October 29: Federated Department Stores

Fred Lazarus, Jr., who in 1929 and 1930 combined Abraham & Strauss, Filene’s, Bloomingdale’s, and his family’s Columbus, Ohio department store, F&R Lazarus & Co. into Federated Department Stores, was born in Cincinnati on this date in 1884. His father, Simon Lazarus, served as the first rabbi of Central Ohio’s oldest Reform synagogue, Temple Israel, while founding the family business in 1851; the Lazarus store was the first in the country to be air-conditioned and  use escalators, and also one of the first to abandon haggling by selling the merchandise as priced. Federated, the larger conglomerate, innovated with a “pay when you can” credit policy and by arranging clothes by size rather than colour, brand or price.

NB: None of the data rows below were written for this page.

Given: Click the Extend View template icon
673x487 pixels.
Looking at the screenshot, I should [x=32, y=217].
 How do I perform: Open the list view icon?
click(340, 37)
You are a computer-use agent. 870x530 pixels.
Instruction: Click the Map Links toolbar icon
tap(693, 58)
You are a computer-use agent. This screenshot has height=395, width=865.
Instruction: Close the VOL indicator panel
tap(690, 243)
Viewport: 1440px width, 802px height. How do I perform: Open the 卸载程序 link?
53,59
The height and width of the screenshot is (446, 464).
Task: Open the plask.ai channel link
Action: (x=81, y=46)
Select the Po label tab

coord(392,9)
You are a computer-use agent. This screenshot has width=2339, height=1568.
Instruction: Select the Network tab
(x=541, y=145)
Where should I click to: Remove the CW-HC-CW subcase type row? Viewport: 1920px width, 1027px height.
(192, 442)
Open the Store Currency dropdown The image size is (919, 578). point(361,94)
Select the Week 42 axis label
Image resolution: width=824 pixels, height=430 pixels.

In 1939, Lazarus convinced President Franklin Roosevelt to anchor Thanksgiving to the fourth (rather than the final) Thursday in November in order to maximize the Thanksgiving-to-Christmas shopping season and give the ailing economy a boost; Congress passed a law to that effect two years later. In the 1990s, Macy’s, Bloomingdale’s, and other department stores owned by Federated were targeted by UNITE and other unions for using sweatshop labor to create their private labels, and various stores under the Federated umbrella had significant conflicts with labor unions over low pay and benefits.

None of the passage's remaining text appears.